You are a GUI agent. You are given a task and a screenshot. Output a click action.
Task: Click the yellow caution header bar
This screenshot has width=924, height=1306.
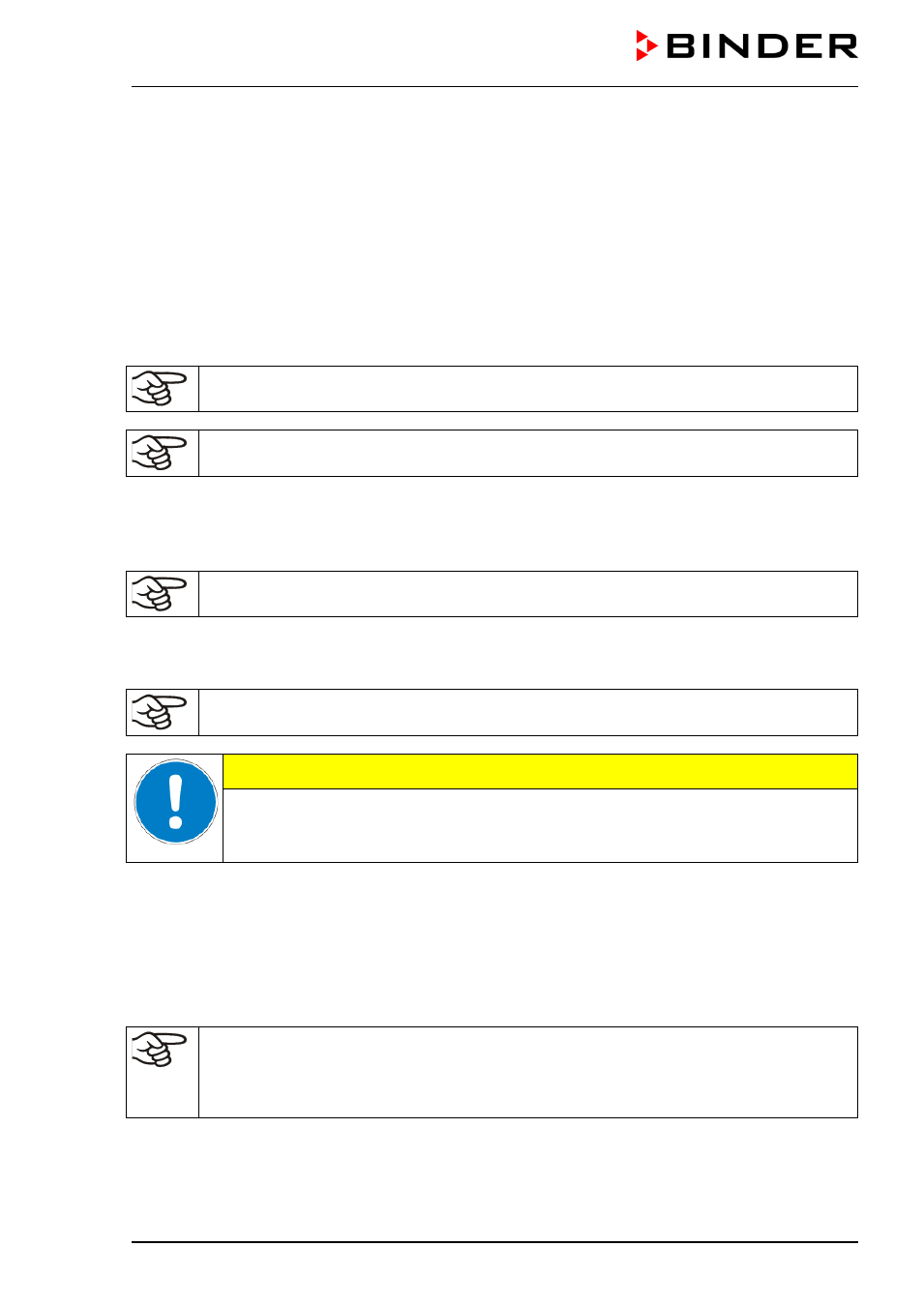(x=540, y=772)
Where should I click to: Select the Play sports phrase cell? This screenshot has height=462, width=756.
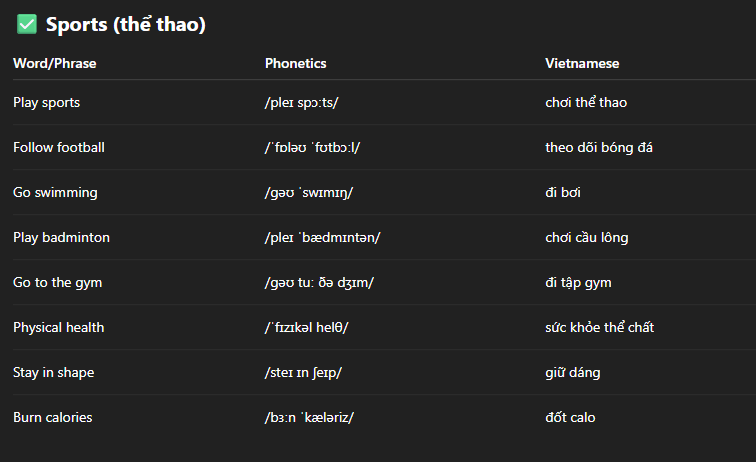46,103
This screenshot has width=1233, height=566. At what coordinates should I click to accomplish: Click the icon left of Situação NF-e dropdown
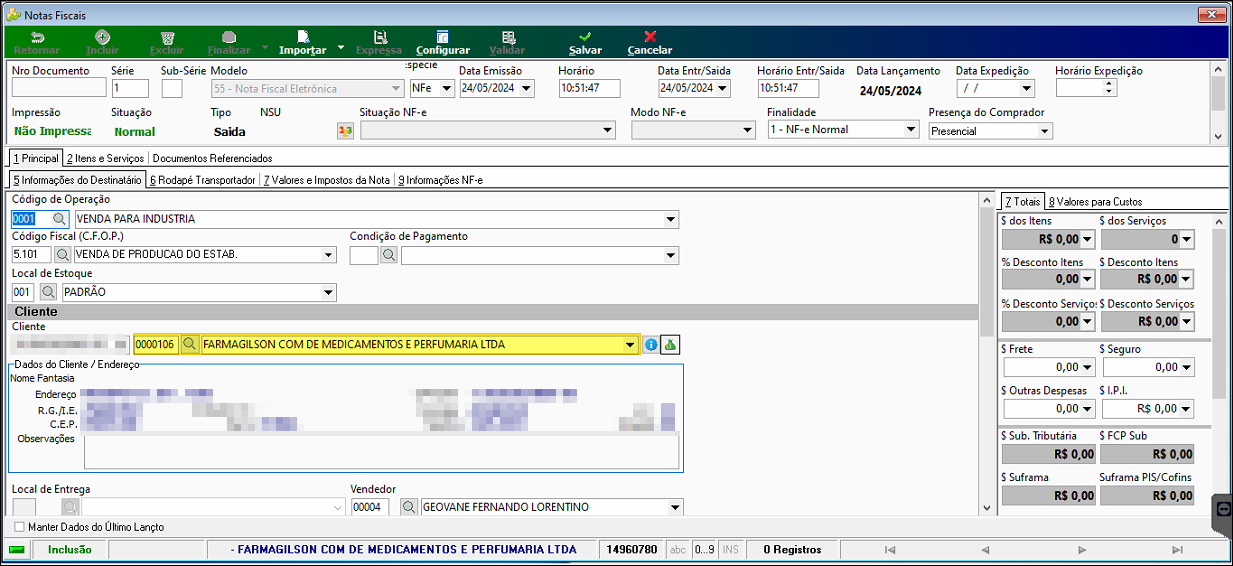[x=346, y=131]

☆ ☆ ☆ ☆ ☆ ☆ ☆

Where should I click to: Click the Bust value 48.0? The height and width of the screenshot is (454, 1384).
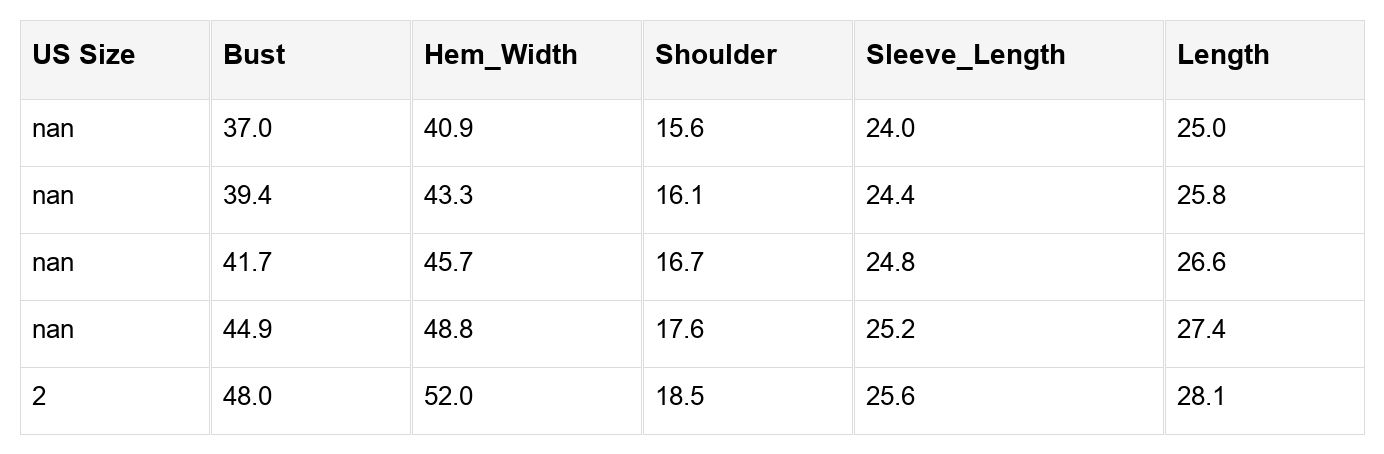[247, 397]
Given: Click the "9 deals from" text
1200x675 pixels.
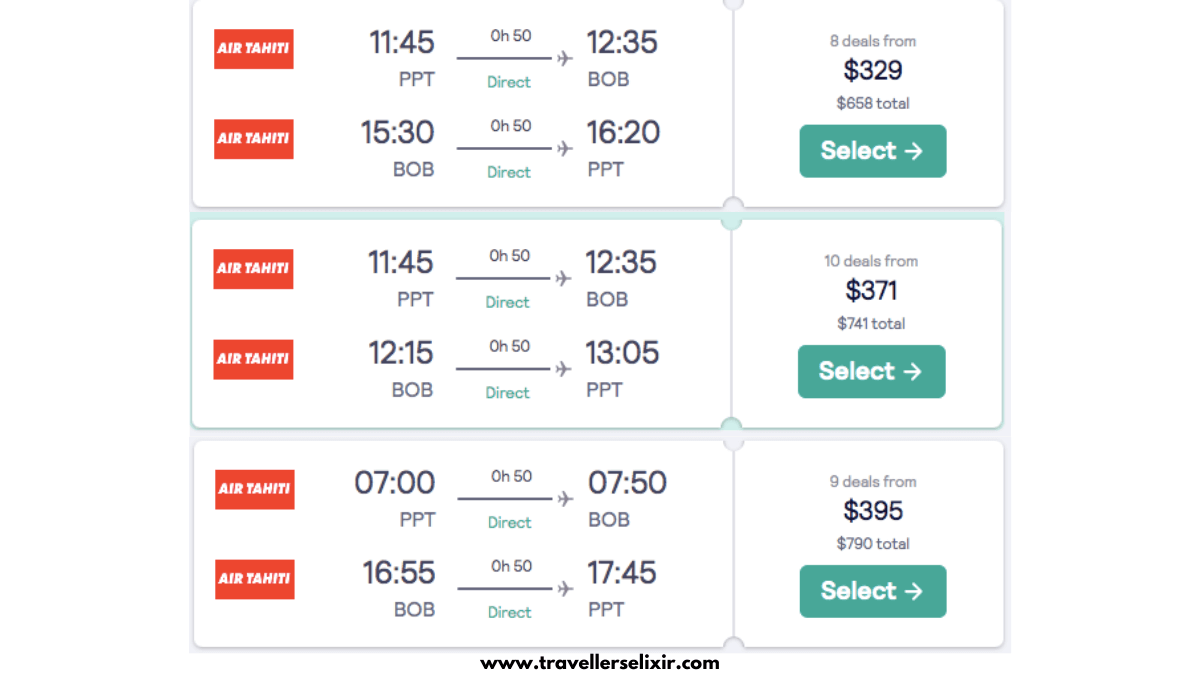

☆ ☆ ☆ ☆ ☆ ☆ ☆

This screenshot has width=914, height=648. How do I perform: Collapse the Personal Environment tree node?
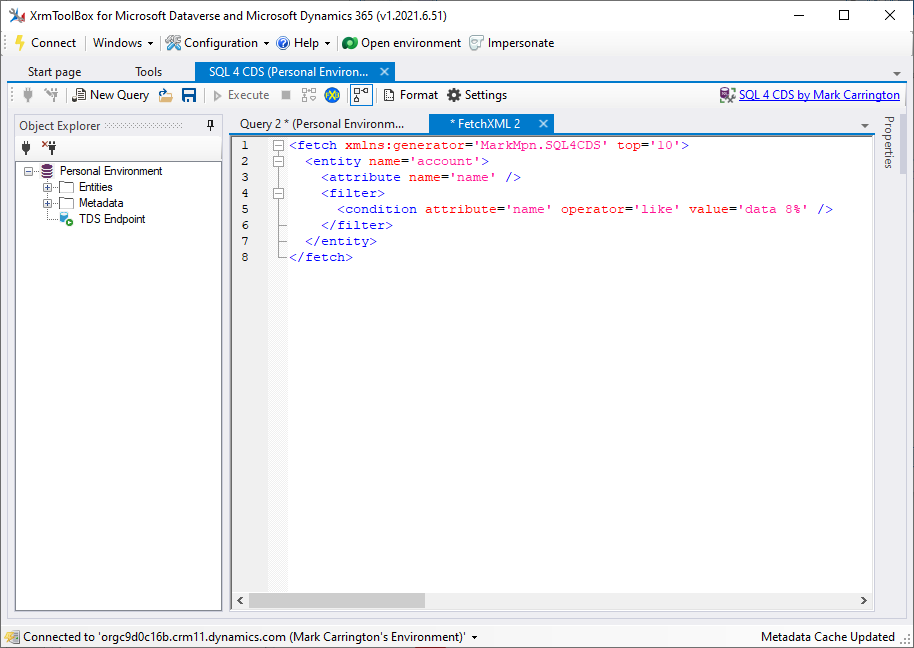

☆ ☆ ☆ ☆ ☆ ☆ ☆

EXERCISE TASK - Write out the listing lines between the line holding "You are a GUI" and the line holding "[x=346, y=131]", inclusive. Leave the pictures out of your copy.

FINAL RESULT -
You are a GUI agent. You are given a task and a screenshot. Output a click action.
Task: Click the yellow caution header bar
This screenshot has width=924, height=1306.
(x=540, y=772)
Where should I click to: Select the Play sports phrase cell? This screenshot has height=462, width=756.
46,103
This screenshot has width=1233, height=566. At what coordinates should I click to accomplish: Click the icon left of Situação NF-e dropdown
[x=346, y=131]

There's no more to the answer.